= Camassa–Holm equation =

Equation in fluid dynamics

Interaction of two peakons — which are sharp-crested soliton solutions to the Camassa–Holm equation. The wave profile (solid curve) is formed by the simple linear addition of two peakons (dashed curves):
 $u = m_1 \, e^{-|x-x_1|} + m_2 \, e^{-|x-x_2|}.$
 The evolution of the individual peakon positions $x_1(t)$ and $x_2(t)$, as well as the evolution of the peakon amplitudes $m_1(t)$ and $m_2(t),$ is however less trivial: this is determined in a non-linear fashion by the interaction.

In fluid dynamics, the Camassa–Holm equation is the integrable, dimensionless and non-linear partial differential equation

$u_t + 2\kappa u_x - u_{xxt} + 3 u u_x = 2 u_x u_{xx} + u u_{xxx}. \,$

The equation was introduced by Roberto Camassa and Darryl Holm as a bi-Hamiltonian model for waves in shallow water, and in this context the parameter κ is positive and the solitary wave solutions are smooth solitons.

In the special case that κ is equal to zero, the Camassa–Holm equation has peakon solutions: solitons with a sharp peak, so with a discontinuity at the peak in the wave slope.

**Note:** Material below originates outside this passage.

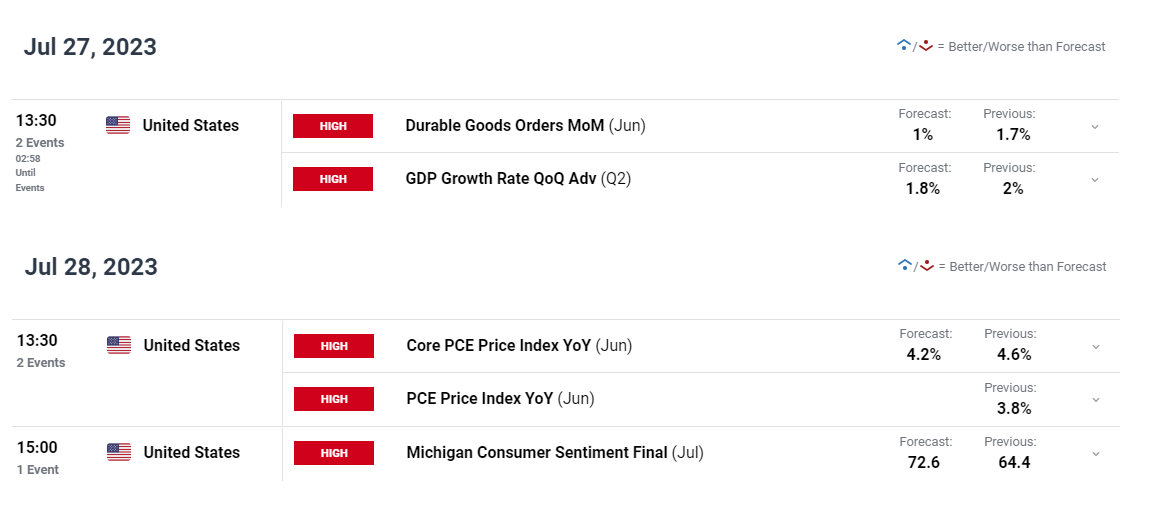Click the HIGH badge for Durable Goods Orders
Screen dimensions: 1153x527
[333, 126]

==Relation to waves in shallow water==

The Camassa–Holm equation can be written as the system of equations:

$$\begin{align}
  u_t + u u_x + p_x &= 0, \\
  p - p_{xx} &= 2 \kappa u + u^2 + \frac{1}{2} \left( u_x \right)^2,
\end{align}$$

with p the (dimensionless) pressure or surface elevation. This shows that the Camassa–Holm equation is a model for shallow water waves with non-hydrostatic pressure and a water layer on a horizontal bed.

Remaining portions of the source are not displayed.